When I arrived for my most recent visit, just after Christmas in 2014, things in BA were very different than I remembered. Down the street from the apartment we rented was an espresso specialist that rivaled anything you could find in Bushwick. There were dozens of new Argentine restaurants and bars that had been influenced by the global stylistic and culinary imperatives of the past decade: Use local products; decorate with a fashionable minimalism; innovate the preparation of classic dishes; experiment with cocktail culture, etc. etc.
I fed my third-wave coffee addiction by day and my craft cocktail fetish by night. Then, having had my fill of fashionable food and fashionably-lit surroundings, I decided to return to Sabot. It was almost exactly as I remembered it (with one key exception—the stiflingly male atmosphere had been tempered by the addition of a few female patrons). The food was nowhere near the standard of the new, high-end, globally influenced places. But Sabot held a powerful appeal they did not, which made me think about the culinary homogenization taking hold in many cities around the world.
It’s been a longstanding fear of travelers (or travelers like myself, at least) that global conglomerates like McDonald’s or TGI Friday’s might use the bludgeon of the Big Mac or the bluster of Flair to wipe out everything unique, provincial and good. But what struck me on this trip, not having seen BA for a decade and thus being more sensitive to what had changed, was how a different kind of sameness was permeating Porteño restaurant and bar culture—much more indie and elevated, but just as insidious.
Restaurants, bars and coffee shops around the world have started to look, taste, sound, and smell more and more the same.
I’ve seen it in other places I travel to regularly, as well, and it seems to be happening for two reasons: First, the rapid global dissemination of information about everything from roasting techniques to bar bottle arrangement. And second, the increased likelihood that a chef or bartender in, say, BA, will have traveled to New York, Paris or even Tokyo and been influenced by what he or she learned there.
All this has led to a new orthodoxy embraced by the upper-middle-brow, in the form of the Michelin Guide and the San Pellegrino list, and by the high-brow/hipster, in the form of the MAD symposium or Ferran Adria’s El Bulli Foundation: Restaurants, bars and coffee shops around the world have started to follow the same template, from preparation to plating, soundtrack to sous-vide, hand-soap to hanger steak. They have begun to look, taste, sound, and smell more and more the same.

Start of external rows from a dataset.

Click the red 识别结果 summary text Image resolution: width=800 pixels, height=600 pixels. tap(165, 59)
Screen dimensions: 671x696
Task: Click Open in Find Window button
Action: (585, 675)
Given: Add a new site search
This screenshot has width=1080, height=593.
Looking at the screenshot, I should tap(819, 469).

In essence this is a high-end, culinary equivalent of the corporate concept of “best practices.” But maybe best practices, even when they result in superior pasta or coffee, are not what we seek when we travel. Don’t get me wrong: If Porteños want coffee made with the world’s finest machines and food prepared using cutting-edge techniques, they have every right to their La Marzoccos and PacoJets. (And I’m the first to admit my addiction to premium espresso.)
But as a visitor, I also want to see what remains different, special, and unique about a destination. So the question I asked myself while savoring a second lunch at Sabot was, how I might do that, short of eating every meal here? I thought about who the customers were at the rapidly vanishing kinds of places I was after, and I realized the easiest way to find what I sought was to follow the old men (and in some cases the old women) who had been going to these joints their entire lives.
I redoubled my conviction over a cocktail. Near Sabot, down a flight of carpeted stairs, through a hallway with a piano player, was the Plaza Bar. The interior was dark wood and the soundtrack was jazz punctuated by murmured conversation. The same older woman sat in the same chair each afternoon I visited and methodically read through the day’s newspapers while sipping her drink. The barman mixed an Argentinian version of the martini, called a Clarito, always prepared with a twist, not with olives, and made with a healthy amount of dry vermouth.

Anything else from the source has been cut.